Set up notification channels: Alerting → Contact Points → Add. Options: Email, Slack webhook, PagerDuty, etc.
What to alert on:
- CPU > 80% for 5 min
- Memory > 85% for 5 min
- Disk > 90%
- Instance down (up == 0)
What NOT to alert on: Brief spikes, cosmetic metrics, things you can’t act on at 3 AM. Alert fatigue kills monitoring.
Monitoring Your Application
System metrics are just the start. For application monitoring, instrument your code with Prometheus client libraries:
- Python:
prometheus_client - Node.js:
prom-client - Go:
prometheus/client_golang - Java:
micrometer
Track the 4 golden signals:
- Latency — how long requests take
- Traffic — requests per second
- Errors — error rate (5xx responses)
- Saturation — how full your system is
Production Hardening
- Reverse proxy with SSL: Put Nginx in front of Grafana with Let’s Encrypt. Never run Grafana on plain HTTP in production.
- Authentication: Disable anonymous access (
GF_AUTH_ANONYMOUS_ENABLED=false). Enable OAuth if your team uses Google/GitHub SSO. - Prometheus retention: Set
--storage.tsdb.retention.time=30d(or whatever fits your disk). Default 15 days. - Backup Grafana dashboards: Export as JSON regularly, or use Grafana’s built-in backup. Losing dashboards after weeks of tuning is painful.
- Resource limits: Add
mem_limitandcpusto Docker Compose to prevent runaway processes.
Common Mistakes to Avoid
- Alert fatigue: Alerting on everything means you ignore everything.
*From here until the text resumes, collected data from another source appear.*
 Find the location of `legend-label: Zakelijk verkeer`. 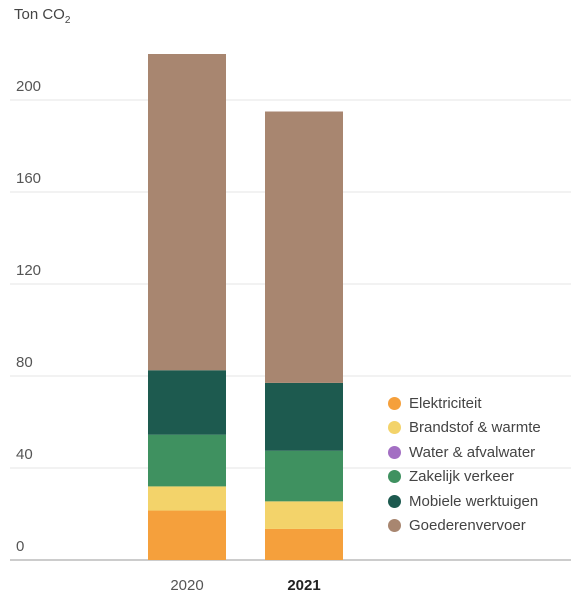

legend-label: Zakelijk verkeer is located at coordinates (462, 477).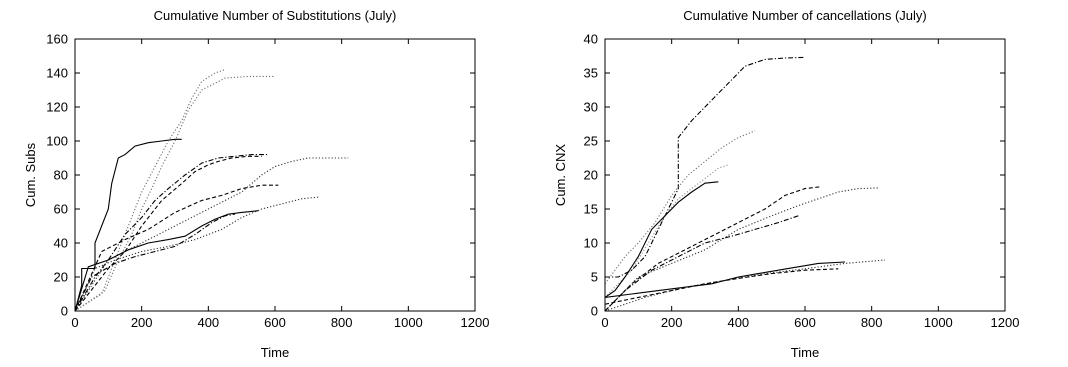 The height and width of the screenshot is (367, 1068). I want to click on y-tick-label: 25, so click(591, 142).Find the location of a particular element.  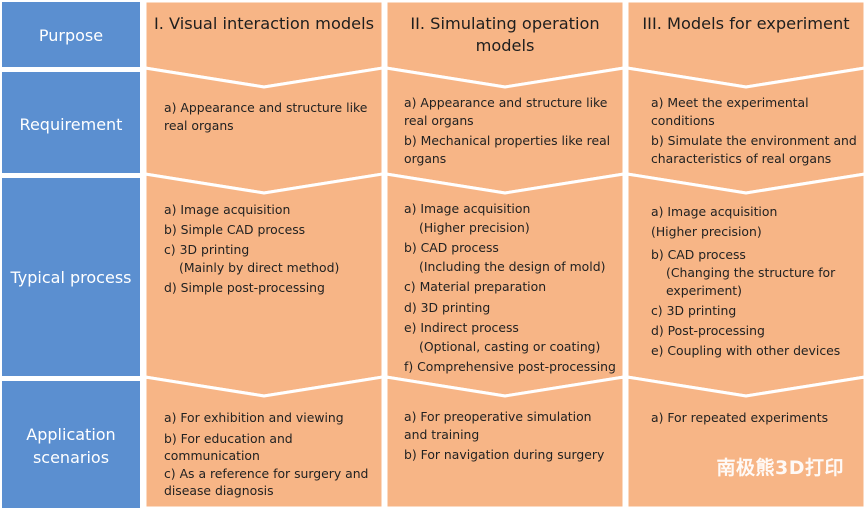

list-item: a) For repeated experiments is located at coordinates (740, 418).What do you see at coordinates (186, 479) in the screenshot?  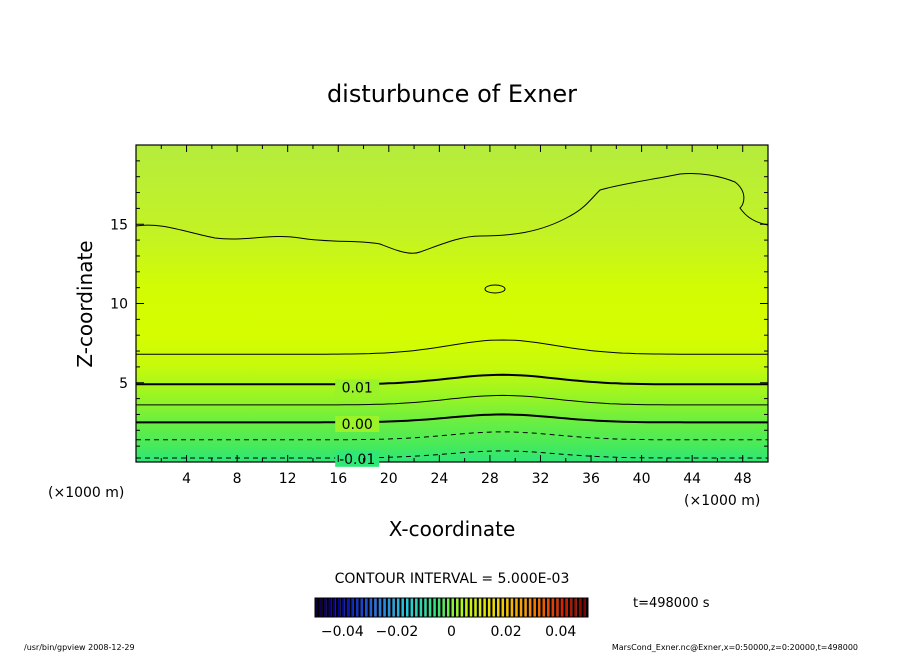 I see `x-tick-label: 4` at bounding box center [186, 479].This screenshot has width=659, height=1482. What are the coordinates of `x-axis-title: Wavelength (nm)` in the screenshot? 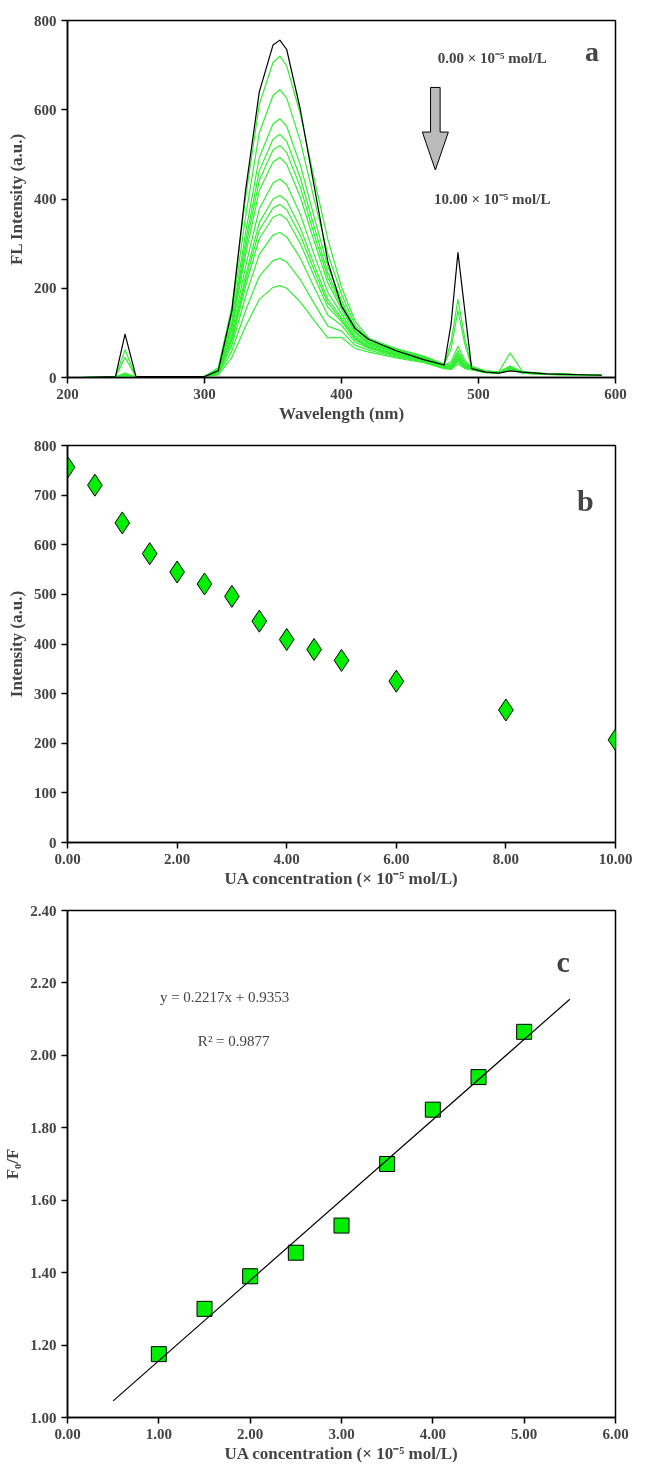 It's located at (342, 413).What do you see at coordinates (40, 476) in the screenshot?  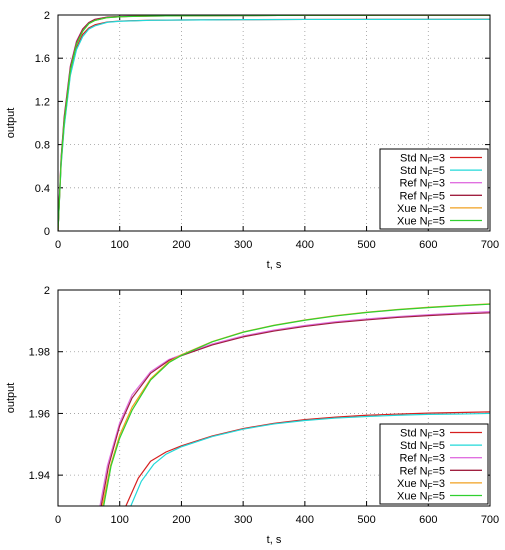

Be selective.
- No retention limits: Prometheus will fill your disk. Always set
--storage.tsdb.retention.time. - Exposing ports to the internet: Prometheus has no built-in auth. Restrict with security groups.
- No persistent volumes: Without Docker volumes, you lose all data on container restart.
- Skipping memory metrics: CPU is not enough. Install node-exporter for the full picture.
Frequently Asked Questions
How much does it cost to run Prometheus and Grafana on AWS?
A t3.small instance runs about $15/month. Add $2.40/month for 30 GB gp3 storage. Total: under $20/month for a complete monitoring stack.
Can I use Prometheus with ECS or EKS?
Yes. For ECS, use Prometheus ECS service discovery. For EKS, the kube-prometheus-stack Helm chart is the standard — it bundles Prometheus, Grafana, and Alertmanager with Kubernetes-native service discovery.
Prometheus vs CloudWatch — which should I use?
Use CloudWatch for native AWS service metrics (RDS, ALB, Lambda). Use Prometheus for custom application metrics, PromQL queries, and multi-cloud setups. Many teams use both.
How long does Prometheus store data?
Default: 15 days. Configure with --storage.tsdb.retention.time=30d (or any duration). For long-term storage beyond months, look at Thanos or Cortex.
Is Grafana free?
Yes. Grafana OSS is fully open-source. Self-host it for free. Grafana Cloud also has a free tier (10k metrics, 50 GB logs, 50 GB traces).